Die togolesische Entwicklungsministerin Madame Victoire Tomégah-Dogbé.


Einige Frauen hatten auch ihre Kinder dabei, wie diesen süßen Knopf hier.



Am Sonntagmorgen bin ich tatsächlich bei Sonnenaufgang aufgestanden und um kurz nach 7 mit meiner Gastoma zur Kirche gelaufen. Es war nämlich ein ganz besonderer Feiertag: Commencer de l’anee pastorale, der Beginn der Kirchenjahres 2014-15. Um 8 Uhr begann dann der Gottesdienst mit dem Einzug der Pfarrer, Ministranten, einem Musikzug und vielen Vertretern kirchlicher Associations, die alle Plakate mit den Namen ihrer Gruppen trugen. Die Kirche war besetzt bis auf den letzten Platz und alle haben sich ziemlich schick gemacht. Ich konnte die verschiedensten Farben, Muster und Schnitte bestaunen und viele hatten auch Kleider aus Stoffen die mit Heiligenbilder oder biblischen Motiven bedruckt waren. Die Mitglieder der verschiedenen Gruppen hatten alle jeweils Kleider aus dem gleichen Stoff an, sodass man leicht erkennen konnte, wer zu welcher Gruppe gehört. Der Gottesdienst bestand aus mehreren langen Predigten, Gebeten und einigen Liedern. Er wird hauptsächlich auf Französisch abgehalten, aber einzelne Passagen sind auch auf Latein oder Ewe. Beim Singen sind die Menschen meistens voll dabei, stehen auf und tanzen, klatschen, singen aus voller Kehle mit und verbreiten gute Laune. Jeder Gottesdienst wird auch von einem Chor begleitet. Die Kirche gehört der katholischen Gemeinde an und das viele Stehen und lange Knien ist für mich eher befremdlich, da ich das vom evangelischen Gottesdienst nicht gewohnt bin, aber langsam gewöhne ich mich dran. Um 11 Uhr war der Gottesdienst dann zu Ende und auf dem Platz vor der Kirche wurde ein großes Fest gefeiert. Die Leute sammelten sich in ihren Associations. Der Musikzug spielte noch einmal und einige Gruppen begannen zu trommeln und getanzt wurde natürlich auch wieder.

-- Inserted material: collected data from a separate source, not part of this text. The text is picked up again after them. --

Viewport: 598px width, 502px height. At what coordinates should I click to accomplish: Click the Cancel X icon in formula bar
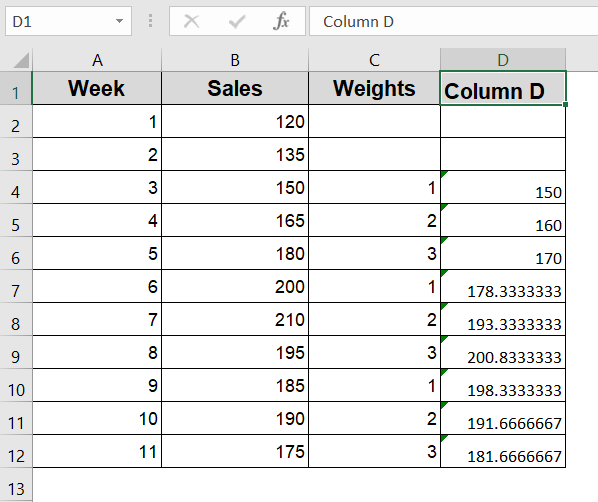(x=191, y=21)
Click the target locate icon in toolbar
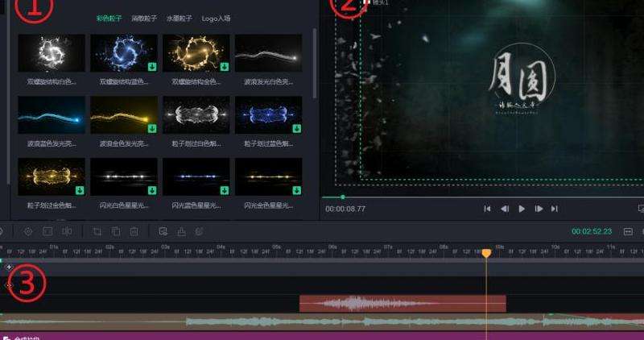 pos(28,232)
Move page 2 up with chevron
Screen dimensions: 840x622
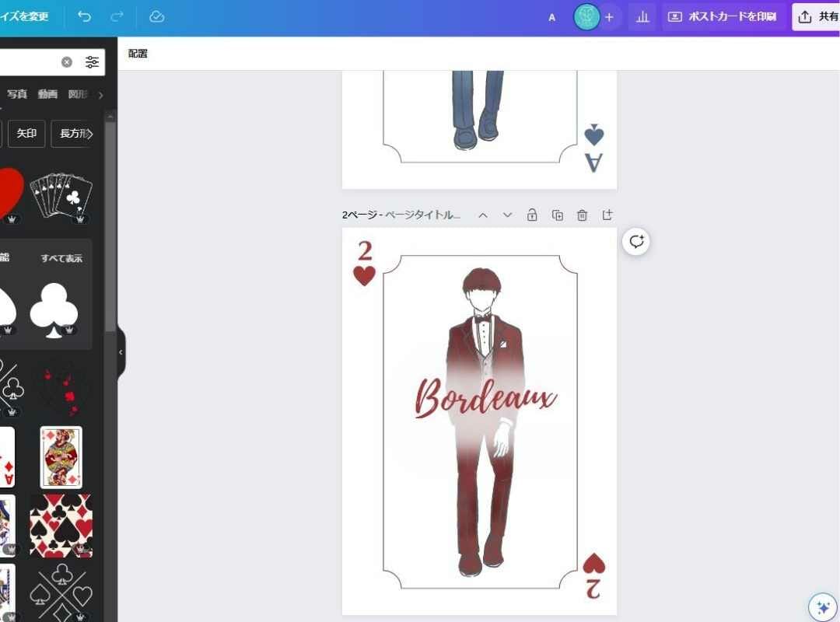point(483,215)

Nach einer Stunde zwischen Pauken, Trompeten und Bongos hab ich mich dann ein bisschen taub gefühlt. Aber das wurde schnell entschädigt, denn einige Frauen aus der Association meiner Gastoma packten plötzlich alle Töpfe aus mit den verschiedensten Speisen, die sie großzügig verteilten. Dazu wurde kräftig geschnäpselt und ihr Lieblingsgetränk getrunken; Rotwein mit Eiswürfeln.

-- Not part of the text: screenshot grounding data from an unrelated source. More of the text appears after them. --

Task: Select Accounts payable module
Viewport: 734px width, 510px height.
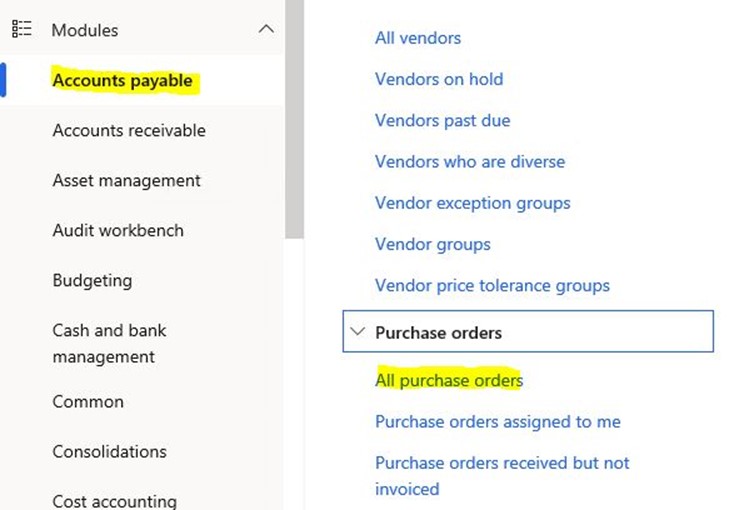Action: pyautogui.click(x=122, y=80)
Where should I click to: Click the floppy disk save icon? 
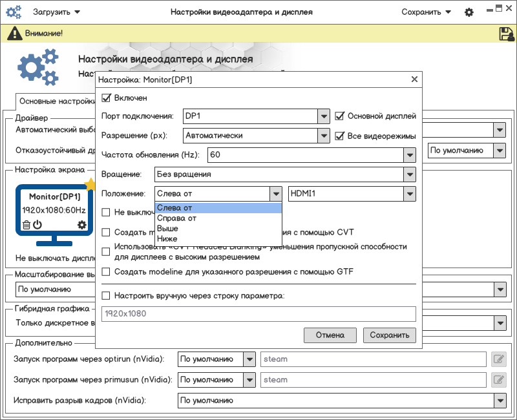tap(505, 34)
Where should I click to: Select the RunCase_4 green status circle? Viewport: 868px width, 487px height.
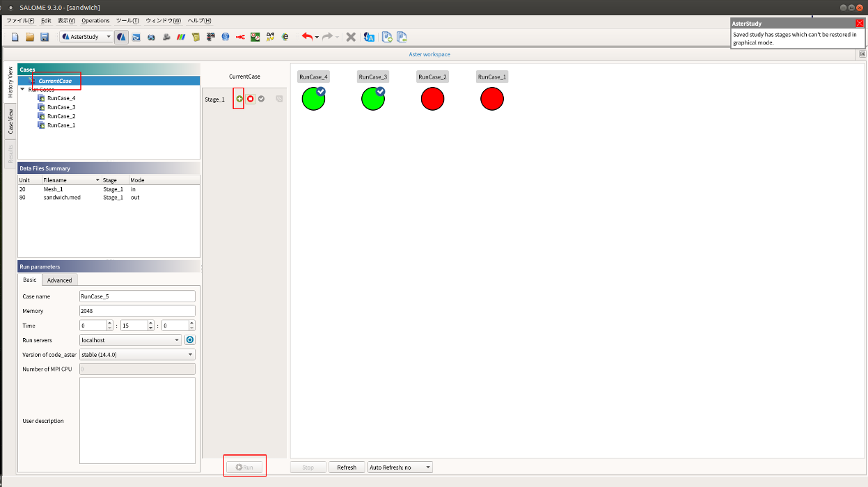click(313, 99)
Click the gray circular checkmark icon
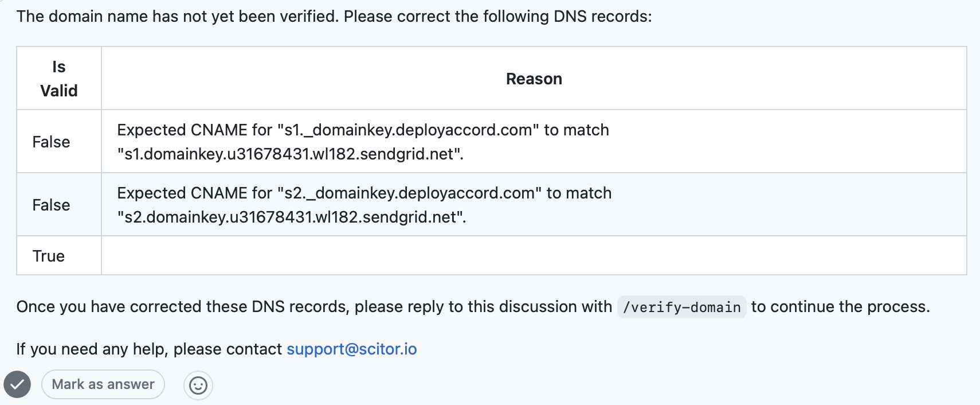The image size is (980, 405). coord(17,384)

Ich fand es sehr schön an diesem Fest teilnehmen zu dürfen, den ein Großteil der katholischen Gemeinde war versammelt und es herrschte eine ausgelassene Stimmung. Kirche und Glaube sind hier ein ganz zentraler Bestandteil des Lebens und werden viel offener ausgelebt wie in Deutschland.

Der Blogeintrag ist leider ein bisschen länger geworden, weil ich meinen Gedanken einfach mal freien Lauf gelassen hab und ich hoffe euch ist die Lust beim Lesen nicht vergangen.
Ich wünsche euch weiterhin schöne Herbsttage und schicke sonnige Grüße!